Migrants Continue To Stream Into Germany

Migrants walk to board a train to Germany at a railway station in Vienna on September 5.

Thousands of migrants, many from Syria, Afghanistan, and Iraq, continued to arrive in Germany on September 6, the majority of them traveling through Austria from Hungary, where they had been stranded for days.

German officials said that 11,000 asylum seekers had arrived on September 5 and 10,000 more were expected to arrive on September 6.

A convoy of around 140 vehicles filled with food and water left Vienna to distribute aid and collect migrants who were on their way to the Austrian border.

Hungary had been preventing migrants from traveling by train to Austria and Germany for days, saying it was obliged to register them.

Austria said it had agreed with Germany to allow the migrants to pass, waiving asylum rules that require them to register in the first EU country they reach.

However, Austrian Chancellor Werner Faymann said on September 6 that Austria is planning to phase out the emergency measures that have allowed thousands of migrants to freely enter Austria and then make their way to Germany.

Hungary, Austria, and Germany have said that the decision to allow migrants through is to avoid a humanitarian crisis and will not set a precedent.

"Now, step by step, we must move away from emergency measures to lawful and humane normality," Faymann said.

Meanwhile, Pope Francis has called on every European parish and religious community to host one refugee family each in a gesture of solidarity.

"I appeal to the parishes, the religious communities, the monasteries and sanctuaries of all Europe to...take in one family of refugees," he said after his customary Sunday address at the Vatican on September 6.

"Every parish, every religious community, every monastery, every sanctuary of Europe, take in one family," the pope said, to applause from the crowd at St.
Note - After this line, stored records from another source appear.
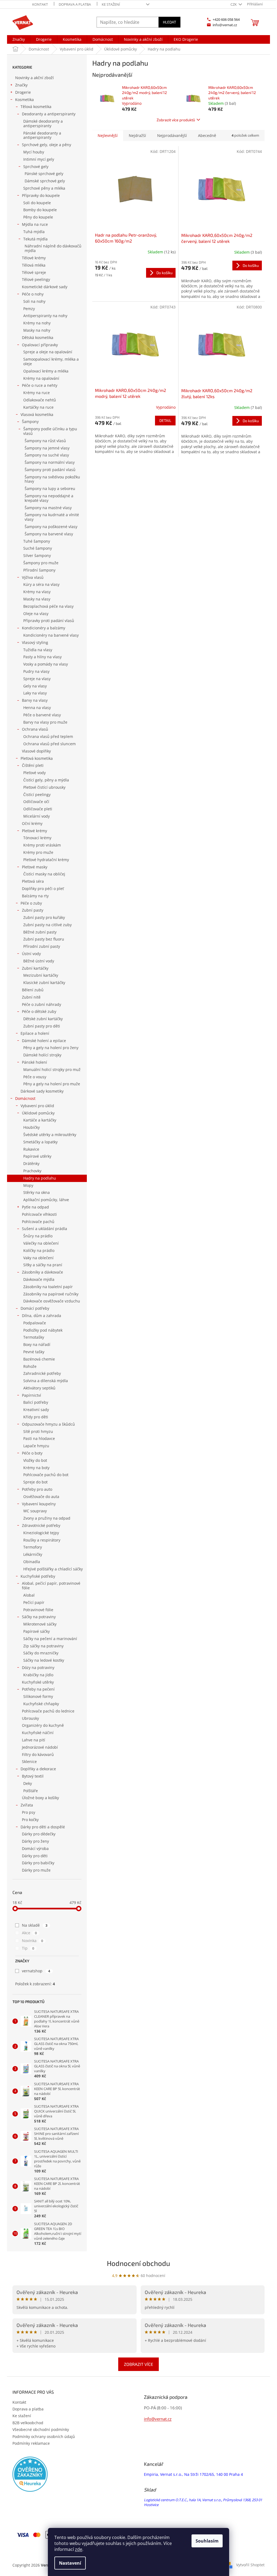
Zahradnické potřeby (42, 1373)
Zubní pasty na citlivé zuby (47, 924)
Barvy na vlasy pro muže (45, 722)
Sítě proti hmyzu (38, 1431)
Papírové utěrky (37, 1156)
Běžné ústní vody (38, 960)
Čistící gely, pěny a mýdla (46, 779)
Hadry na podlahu (39, 1178)
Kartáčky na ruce (38, 407)
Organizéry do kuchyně (43, 1725)
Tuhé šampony (36, 541)
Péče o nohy (33, 294)
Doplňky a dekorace (38, 1768)
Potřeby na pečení (38, 1689)
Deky (27, 1783)
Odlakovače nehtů (39, 399)
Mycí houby (33, 152)
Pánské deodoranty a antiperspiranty (42, 135)
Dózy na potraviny (38, 1667)
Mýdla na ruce (35, 224)
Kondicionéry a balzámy (43, 627)
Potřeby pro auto (37, 1489)
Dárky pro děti (35, 1855)
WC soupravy (35, 1510)
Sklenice (29, 1761)
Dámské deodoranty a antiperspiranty (43, 123)
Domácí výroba (35, 1848)
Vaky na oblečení (38, 1257)
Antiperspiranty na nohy (45, 315)
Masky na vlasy (36, 599)
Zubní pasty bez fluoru (43, 939)
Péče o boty (32, 1453)
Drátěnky (31, 1163)
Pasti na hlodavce (39, 1438)
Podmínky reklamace (31, 2443)
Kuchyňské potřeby (38, 1576)
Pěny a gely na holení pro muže (51, 1083)
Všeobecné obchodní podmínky (40, 2429)
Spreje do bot (35, 1482)
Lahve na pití (33, 1739)
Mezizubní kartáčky (40, 975)
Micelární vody (36, 816)
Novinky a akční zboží (34, 77)
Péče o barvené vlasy (42, 714)
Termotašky (33, 1337)
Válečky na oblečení (41, 1243)
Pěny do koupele (38, 217)
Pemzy (29, 308)
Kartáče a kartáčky (39, 1120)
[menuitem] (18, 39)
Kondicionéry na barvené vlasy (51, 635)
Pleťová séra (33, 881)
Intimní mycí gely (38, 159)
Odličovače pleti (37, 808)
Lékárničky (32, 1554)
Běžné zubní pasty (40, 932)
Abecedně (207, 135)
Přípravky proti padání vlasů (48, 620)
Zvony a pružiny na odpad (46, 1518)
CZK (234, 4)
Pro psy (28, 1812)
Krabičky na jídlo (38, 1674)
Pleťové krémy (34, 830)
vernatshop (36, 1970)
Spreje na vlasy (37, 678)
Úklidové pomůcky (38, 1113)
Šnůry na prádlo (37, 1235)
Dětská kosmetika (37, 337)
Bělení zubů (33, 989)
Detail (165, 420)
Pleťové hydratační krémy (46, 859)
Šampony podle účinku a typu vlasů (50, 431)
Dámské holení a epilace (44, 1040)
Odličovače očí (36, 801)
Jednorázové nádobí (40, 1747)
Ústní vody (31, 953)
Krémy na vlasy (37, 591)
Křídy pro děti (35, 1416)
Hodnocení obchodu (138, 2263)
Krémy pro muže (38, 852)
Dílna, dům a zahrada (41, 1315)
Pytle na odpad (35, 1207)
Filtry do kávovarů (38, 1754)
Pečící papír (33, 1602)
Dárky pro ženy (35, 1841)
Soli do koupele (37, 202)
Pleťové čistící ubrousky (44, 787)
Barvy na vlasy (35, 700)
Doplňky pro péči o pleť (43, 888)
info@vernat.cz (158, 2418)
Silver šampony (37, 555)
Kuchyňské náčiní (38, 1732)
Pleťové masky (34, 866)
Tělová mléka (33, 265)
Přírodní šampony (39, 570)
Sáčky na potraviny (39, 1616)
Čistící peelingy (37, 794)
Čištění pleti (33, 765)
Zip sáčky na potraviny (43, 1645)
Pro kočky (30, 1819)
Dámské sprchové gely (45, 180)
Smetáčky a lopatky (40, 1141)
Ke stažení (111, 4)
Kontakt (40, 4)
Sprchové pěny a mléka (44, 188)
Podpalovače (34, 1322)
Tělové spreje (34, 272)
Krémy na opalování (41, 378)
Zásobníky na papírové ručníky (50, 1294)
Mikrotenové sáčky (40, 1624)
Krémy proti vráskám (42, 845)
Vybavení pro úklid (37, 1105)
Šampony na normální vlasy (50, 462)
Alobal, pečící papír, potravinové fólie (51, 1585)
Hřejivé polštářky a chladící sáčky (53, 1568)
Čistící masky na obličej (44, 873)
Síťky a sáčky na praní (42, 1264)
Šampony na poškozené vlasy (51, 526)
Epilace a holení (35, 1033)
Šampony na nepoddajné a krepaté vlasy (49, 498)
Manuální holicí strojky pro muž (52, 1069)
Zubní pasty (32, 910)
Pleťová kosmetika (37, 758)
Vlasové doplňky (36, 751)
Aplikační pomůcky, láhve (46, 1199)
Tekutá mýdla (35, 238)
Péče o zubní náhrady (41, 1004)
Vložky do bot (35, 1460)
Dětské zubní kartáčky (43, 1018)
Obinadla (31, 1561)
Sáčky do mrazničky (40, 1652)
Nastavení (70, 2563)
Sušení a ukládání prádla (44, 1228)
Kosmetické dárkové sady (44, 286)
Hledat (169, 22)
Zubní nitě (31, 997)
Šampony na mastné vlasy (48, 507)
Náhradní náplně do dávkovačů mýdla (53, 248)
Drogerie (23, 92)
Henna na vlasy (37, 707)
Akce (29, 1932)
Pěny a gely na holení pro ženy (50, 1047)
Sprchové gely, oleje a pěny (46, 144)
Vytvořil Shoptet (250, 2564)
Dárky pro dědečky (38, 1833)
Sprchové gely (35, 166)
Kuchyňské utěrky (38, 1682)
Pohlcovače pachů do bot (45, 1474)
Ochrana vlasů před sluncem (49, 743)
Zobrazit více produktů (176, 119)
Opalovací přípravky (40, 344)
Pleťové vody (34, 772)
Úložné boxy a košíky (40, 1797)
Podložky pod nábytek (42, 1330)
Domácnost (25, 1098)
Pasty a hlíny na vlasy (42, 656)
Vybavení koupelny (39, 1503)
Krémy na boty (36, 1467)
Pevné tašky (33, 1351)
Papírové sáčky (36, 1631)
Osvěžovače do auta (41, 1496)
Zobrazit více (138, 2364)
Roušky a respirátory (41, 1540)
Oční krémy (32, 823)
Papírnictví (31, 1395)
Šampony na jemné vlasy (47, 448)
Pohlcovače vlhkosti (39, 1214)
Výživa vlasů (33, 577)
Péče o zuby (31, 903)
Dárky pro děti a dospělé (43, 1826)
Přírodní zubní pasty (41, 946)
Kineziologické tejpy (41, 1532)
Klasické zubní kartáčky (44, 982)
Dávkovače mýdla (38, 1279)
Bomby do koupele (40, 209)
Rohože (30, 1366)
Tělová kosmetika (36, 106)
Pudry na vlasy (36, 671)
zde (78, 2549)
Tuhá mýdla (34, 231)
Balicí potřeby (35, 1402)
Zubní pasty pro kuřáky (44, 917)
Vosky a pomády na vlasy (45, 664)
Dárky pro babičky (38, 1862)
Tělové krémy (34, 257)
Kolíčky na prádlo (38, 1250)
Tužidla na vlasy (37, 649)
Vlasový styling (35, 642)
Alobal (29, 1595)
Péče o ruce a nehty (39, 385)
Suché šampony (37, 548)
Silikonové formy (38, 1696)
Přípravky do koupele (41, 195)
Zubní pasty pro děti (41, 1026)
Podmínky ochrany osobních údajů (43, 2436)
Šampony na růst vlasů (45, 440)
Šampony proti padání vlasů (50, 469)
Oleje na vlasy (35, 613)
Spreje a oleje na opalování (47, 351)
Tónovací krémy (37, 837)
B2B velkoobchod (27, 2422)
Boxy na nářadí (36, 1344)
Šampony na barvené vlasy (49, 533)
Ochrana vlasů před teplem (48, 736)
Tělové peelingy (36, 279)
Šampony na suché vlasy (47, 455)
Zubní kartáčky (35, 968)
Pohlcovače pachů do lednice (48, 1711)
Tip (28, 1948)
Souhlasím (207, 2541)
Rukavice (31, 1149)
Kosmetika (24, 99)
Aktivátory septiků (39, 1388)
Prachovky (32, 1170)
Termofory (32, 1547)
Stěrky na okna (36, 1192)
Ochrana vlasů (35, 729)
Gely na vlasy (35, 685)
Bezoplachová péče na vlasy (48, 606)
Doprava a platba (75, 4)
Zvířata (27, 1805)
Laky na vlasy (35, 693)
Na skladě (34, 1925)
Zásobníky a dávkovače (42, 1272)
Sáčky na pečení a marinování (50, 1638)
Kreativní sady (36, 1409)
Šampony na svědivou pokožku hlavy (52, 479)
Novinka (32, 1940)
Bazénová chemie (39, 1359)
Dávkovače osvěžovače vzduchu (51, 1301)
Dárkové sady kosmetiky (42, 1091)
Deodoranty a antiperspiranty (48, 113)
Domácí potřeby (35, 1308)
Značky (21, 85)
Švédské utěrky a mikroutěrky (49, 1134)
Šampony (30, 421)
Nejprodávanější (172, 135)
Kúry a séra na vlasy (41, 584)
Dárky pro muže (36, 1870)
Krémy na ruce (36, 392)
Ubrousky (30, 1718)
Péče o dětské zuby (39, 1011)
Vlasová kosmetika (37, 414)
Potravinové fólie (38, 1609)
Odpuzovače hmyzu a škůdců (48, 1424)
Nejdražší (137, 135)
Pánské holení (34, 1062)
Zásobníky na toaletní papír (48, 1286)
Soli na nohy (34, 301)
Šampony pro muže (40, 562)
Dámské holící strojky (42, 1054)
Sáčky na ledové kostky (43, 1660)
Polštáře (30, 1790)
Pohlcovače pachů (38, 1221)
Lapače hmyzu (36, 1445)
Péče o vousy (34, 1076)
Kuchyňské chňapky (41, 1703)
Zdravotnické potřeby (41, 1525)
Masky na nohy (36, 330)
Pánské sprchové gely (44, 173)
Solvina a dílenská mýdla (45, 1380)
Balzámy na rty (35, 895)
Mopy (28, 1185)
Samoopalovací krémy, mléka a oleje (51, 361)
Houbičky (31, 1127)
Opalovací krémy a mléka (45, 371)
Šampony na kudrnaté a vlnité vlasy (52, 517)
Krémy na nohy (37, 322)
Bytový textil (33, 1776)
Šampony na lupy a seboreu (50, 488)
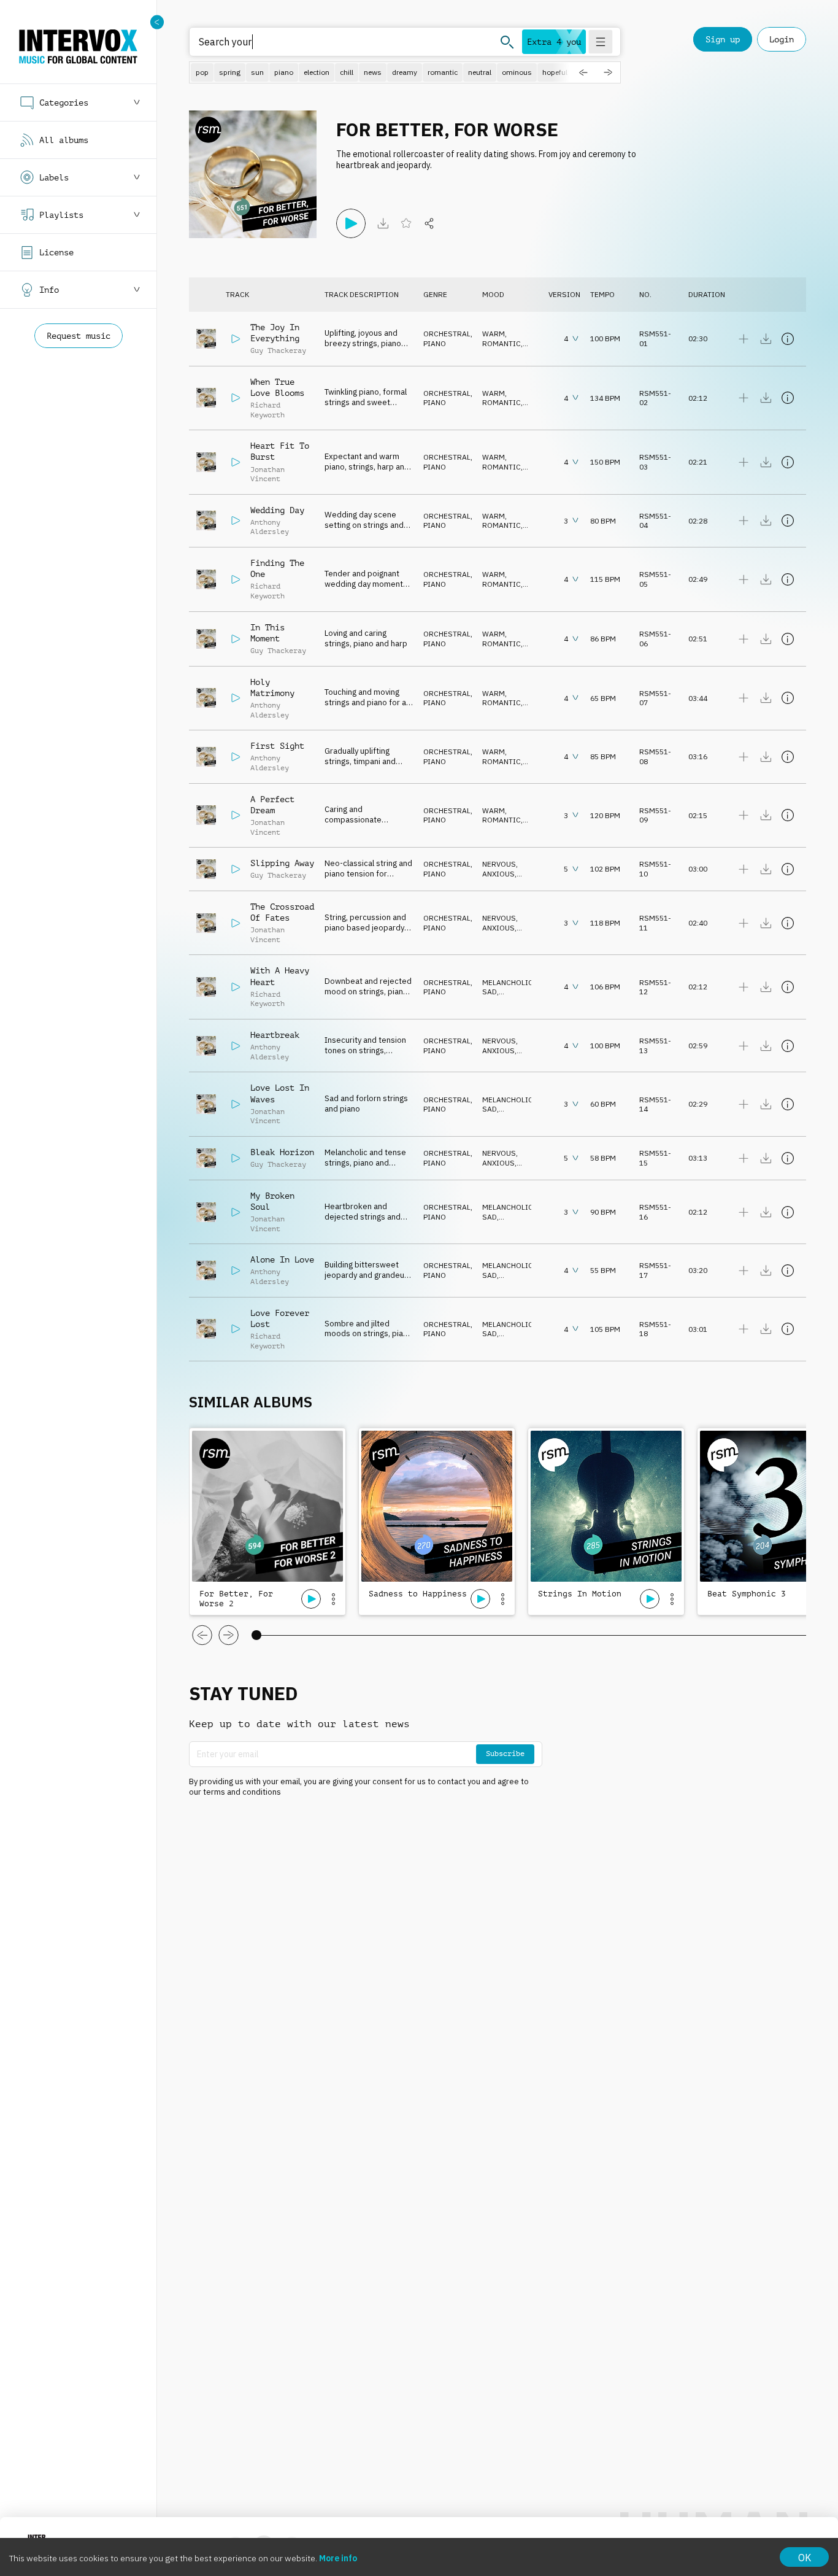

Peter's Square.

The pope said two parishes in the Vatican will take in a family of refugees each in the coming days.

Australian Prime Minister Tony Abbott announced on September 6 that his country will take more refugees from Syria.

But Abbott said on September 6 that the increase in Syrian refugees will not boost the overall intake of refugees that Australia already takes from around the world.

His decision came after pressure from within his own party.

The prime minister did not give a specific figure but said the focus will be on taking more people from persecuted minorities who are in refugee camps in the Middle East.

Australia took 13,750 refugees from around the world from July 2014 to June 2015. Of those, 4,400 of were from Syria and Iraq.

The total annual intake of refugees is due to increase to 18,750 by 2018.

Iranian President Hassan Rohani has said that the world and especially European countries have a “humanitarian and historic duty” to do more to help the migrants that arrive at their borders.

"We are glad some European countries have taken positive measures to save the displaced immigrants and we hope that other EU countries would join this trend," Rohani said in remarks published on his website on September 6.

During a meeting with Hungary’s new ambassador, Janos Kuac, in Tehran, Rohani also said that Iran is home to more migrants from neighboring countries than any other country in the region.

Hungarian Prime Minister Viktor Orban has said that Hungary does not want Muslim migrants and warned Europe would lose its Christian identity.

Turkish Prime Minister Ahmet Davutoglu criticized what he called the “ridiculously small” share of refugees that the EU is accepting.

Turkey has taken more than 2 million refugees from war-torn Syria and Iraq, Davutoglu wrote for the September 7 edition of Germany's Frankfurter Allgemeine Zeitung daily.

He also said that there is a “convenient reflex” to place the refugee problems on Turkey and build a “Christian fortress Europe.”

The majority of the 4 million or so people who fled the conflict and hardship in Syria now live in crowded refugee camps in Turkey, Jordan, and Lebanon.

Davutoglu also said that Turkey was prepared to cooperate with its European partners on immigration.